Functional review: "Does this work?" Security review: "What if the input is wrong, the user is malicious, or the assumption is invalid?"
Checklist
Auth: Endpoint requires auth? Sessions validated? Tokens secure?
Authorisation: User authorised (not just authenticated)? Object-level permissions? Server-side checks?
Input: Schema validated? SQL parameterised? HTML escaped? Commands avoided? Paths sanitised?
Data exposure: Only needed fields? No password hashes? No stack traces?
Crypto: Secrets out of code? Passwords with bcrypt/Argon2? TLS enforced?

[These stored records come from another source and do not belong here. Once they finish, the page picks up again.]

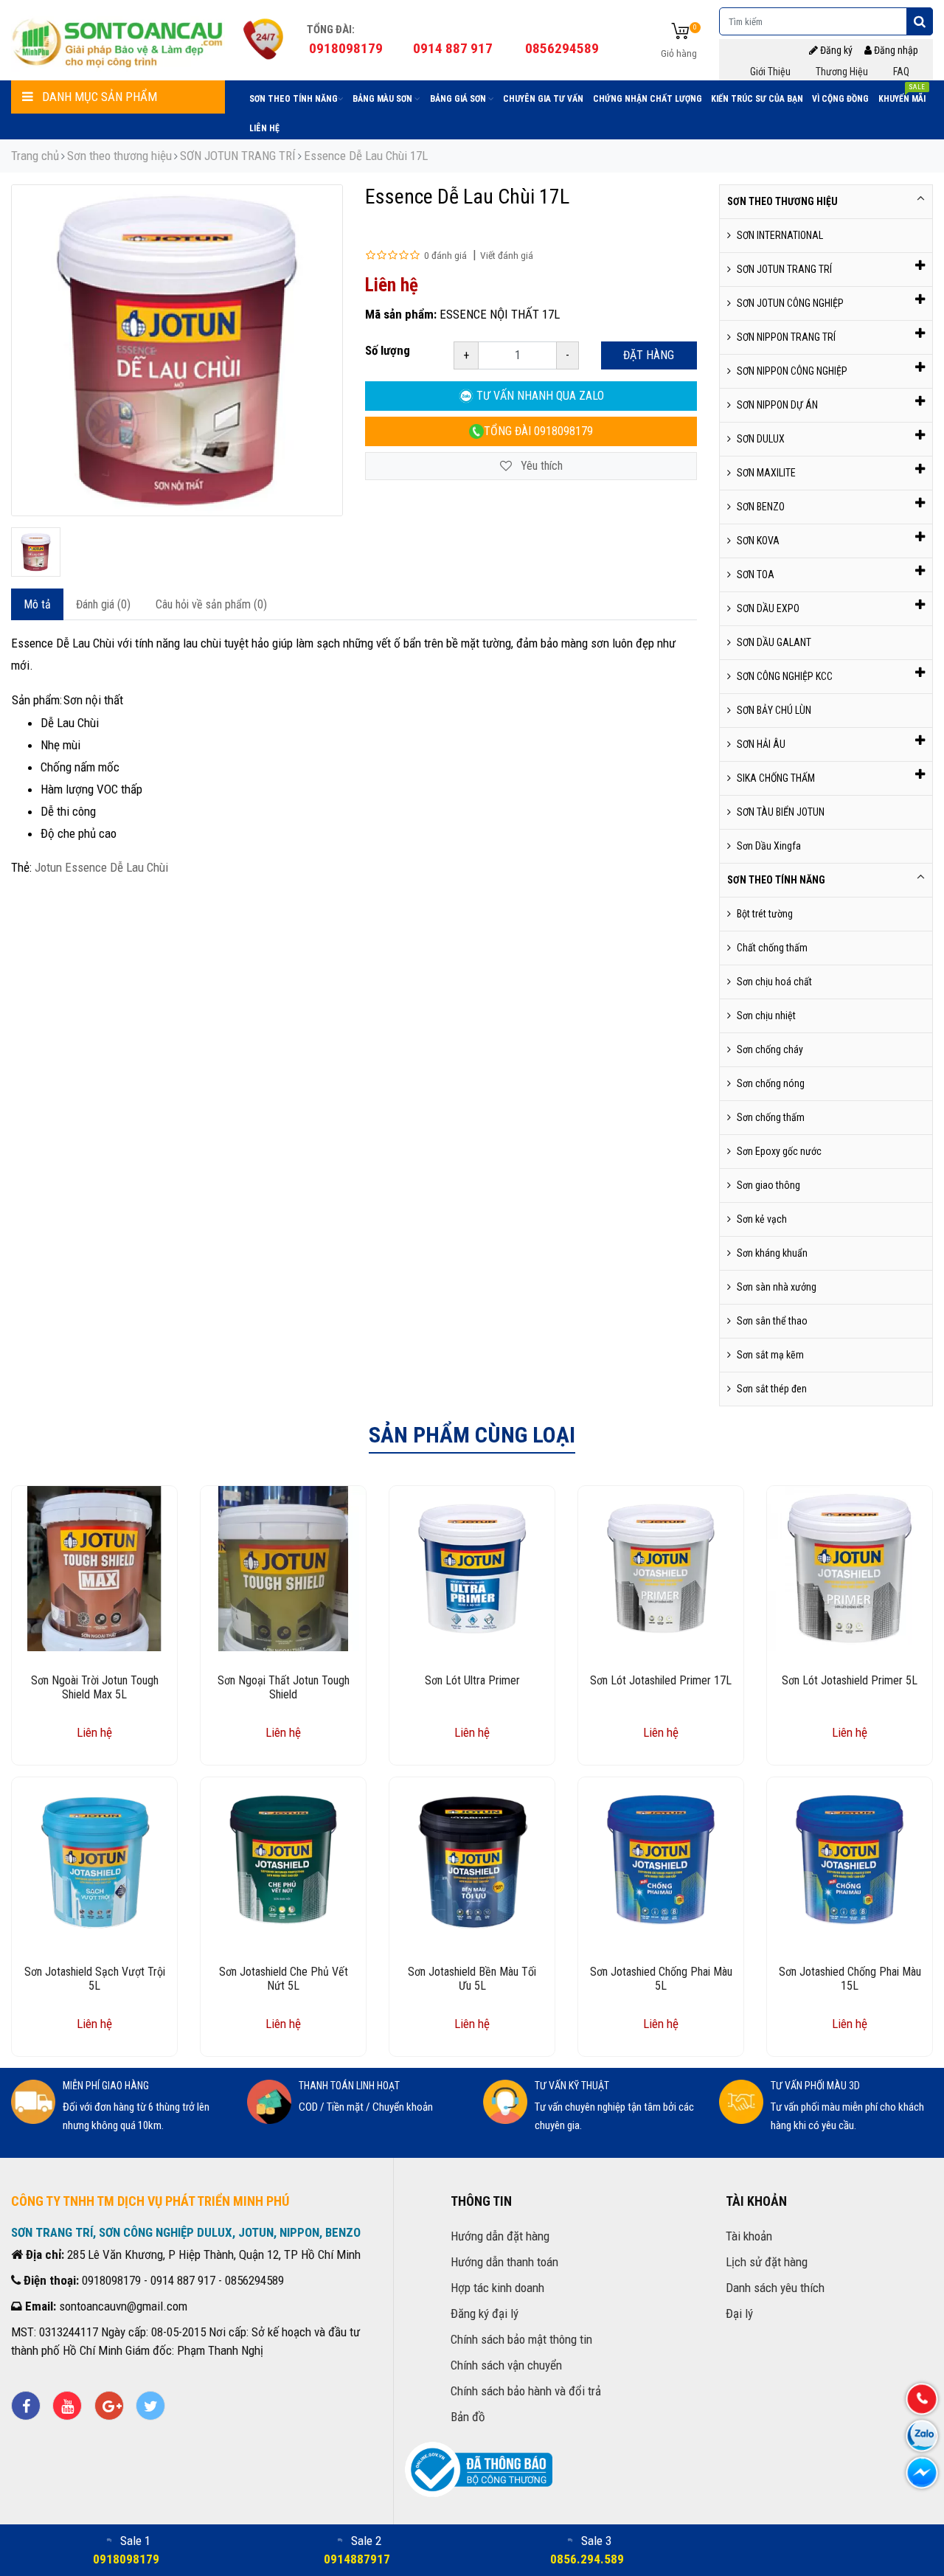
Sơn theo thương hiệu (119, 155)
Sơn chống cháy (770, 1049)
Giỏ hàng (679, 53)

Dependencies: Trusted source? Maintained? Known vulns?
Flag immediately
// SQL concatenation
const query = `SELECT * FROM users WHERE id = '${userId}'`;
// dangerouslySetInnerHTML
<div dangerouslySetInnerHTML={{ __html: userInput }} />
// Hardcoded credentials
api_key = "sk-live-abc123def456"
// Missing authorisation
app.delete('/api/users/:id', requireAuth, async (req) => {
await db.deleteUser(req.params.id); // Anyone can delete anyone
});
// Command injection
os.system(f"convert {user_filename} output.png")
// Path traversal
path.join('/uploads', req.params.filename) // ../../../etc/passwd
// Insecure randomness
Math.random().toString(36) // Use crypto.randomBytes
Triaging
| Higher priority | Lower priority |
|---|---|
| Internet-facing | Internal tool |
| Untrusted input | Trusted service |
| PII, creds | Public data |
| Simple exploit | Needs admin + specific conditions |
Communication
Bad: "This is insecure!!!"
Good: Explain risk. Show exploit. Suggest fix. Be specific, constructive.
Automation
Pre-commit hooks (detect-secrets). CI gates (Semgrep, npm audit, trufflehog). Automation catches obvious stuff. Humans focus on logic.
The takeaway
Apply the checklist consistently. Flag SQL concatenation, dangerous HTML, missing auth, hardcoded creds. Triage by exposure and sensitivity. Automate the obvious. Make security normal in every review.